Without skipping a line, reproduce the entries exactly.

MATERIAL PROVIDED:

******

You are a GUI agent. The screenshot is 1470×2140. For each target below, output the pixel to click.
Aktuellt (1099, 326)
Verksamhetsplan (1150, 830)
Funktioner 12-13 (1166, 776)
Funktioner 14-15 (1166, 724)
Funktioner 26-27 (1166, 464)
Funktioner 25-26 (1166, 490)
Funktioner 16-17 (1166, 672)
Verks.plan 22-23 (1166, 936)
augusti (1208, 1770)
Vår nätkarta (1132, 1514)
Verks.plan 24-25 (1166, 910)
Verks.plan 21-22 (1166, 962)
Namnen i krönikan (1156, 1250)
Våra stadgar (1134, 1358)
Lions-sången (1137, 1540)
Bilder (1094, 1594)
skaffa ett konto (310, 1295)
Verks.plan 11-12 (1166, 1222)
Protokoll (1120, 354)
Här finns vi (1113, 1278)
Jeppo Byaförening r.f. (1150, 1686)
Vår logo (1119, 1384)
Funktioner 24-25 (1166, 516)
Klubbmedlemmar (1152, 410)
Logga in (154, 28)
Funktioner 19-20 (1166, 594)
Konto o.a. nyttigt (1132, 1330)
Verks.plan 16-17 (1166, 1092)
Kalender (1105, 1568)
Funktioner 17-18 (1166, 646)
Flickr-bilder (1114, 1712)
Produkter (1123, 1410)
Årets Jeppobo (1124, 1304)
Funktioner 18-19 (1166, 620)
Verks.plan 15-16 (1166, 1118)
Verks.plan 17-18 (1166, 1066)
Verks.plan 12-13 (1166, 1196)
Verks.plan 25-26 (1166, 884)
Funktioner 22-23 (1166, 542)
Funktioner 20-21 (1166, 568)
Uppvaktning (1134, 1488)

******

EXERCISE OUTPUT:
You are a GUI agent. The screenshot is 1470×2140. For each target below, output the pixel to click.
Aktuellt (1099, 326)
Verksamhetsplan (1150, 830)
Funktioner 12-13 (1166, 776)
Funktioner 14-15 (1166, 724)
Funktioner 26-27 (1166, 464)
Funktioner 25-26 (1166, 490)
Funktioner 16-17 (1166, 672)
Verks.plan 22-23 (1166, 936)
augusti (1208, 1770)
Vår nätkarta (1132, 1514)
Verks.plan 24-25 (1166, 910)
Verks.plan 21-22 (1166, 962)
Namnen i krönikan (1156, 1250)
Våra stadgar (1134, 1358)
Lions-sången (1137, 1540)
Bilder (1094, 1594)
skaffa ett konto (310, 1295)
Verks.plan 11-12 (1166, 1222)
Protokoll (1120, 354)
Här finns vi (1113, 1278)
Jeppo Byaförening r.f. (1150, 1686)
Vår logo (1119, 1384)
Funktioner 24-25 (1166, 516)
Klubbmedlemmar (1152, 410)
Logga in (154, 28)
Funktioner 19-20 (1166, 594)
Konto o.a. nyttigt (1132, 1330)
Verks.plan 16-17 (1166, 1092)
Kalender (1105, 1568)
Funktioner 17-18 (1166, 646)
Flickr-bilder (1114, 1712)
Produkter (1123, 1410)
Årets Jeppobo (1124, 1304)
Funktioner 18-19 (1166, 620)
Verks.plan 15-16 (1166, 1118)
Verks.plan 17-18 (1166, 1066)
Verks.plan 12-13 (1166, 1196)
Verks.plan 25-26 (1166, 884)
Funktioner 22-23 (1166, 542)
Funktioner 20-21 (1166, 568)
Uppvaktning (1134, 1488)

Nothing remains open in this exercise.